*** DATA LISTING

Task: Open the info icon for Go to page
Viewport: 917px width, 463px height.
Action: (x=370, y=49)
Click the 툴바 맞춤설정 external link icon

******
*** DATA LISTING

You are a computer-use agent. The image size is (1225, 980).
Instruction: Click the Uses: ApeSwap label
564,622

******
*** DATA LISTING

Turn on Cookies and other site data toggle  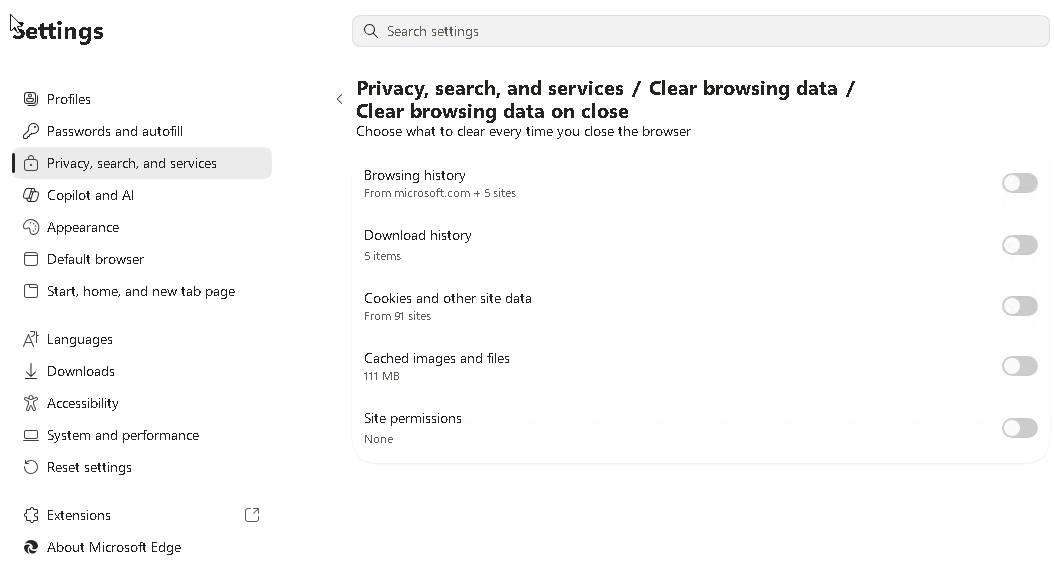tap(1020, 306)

******

## DESCRIPTION OF THE TASK:
In the records above, find each line that holds the word "icon"; copy all such lines.

## RESPONSE:
Task: Open the info icon for Go to page
Click the 툴바 맞춤설정 external link icon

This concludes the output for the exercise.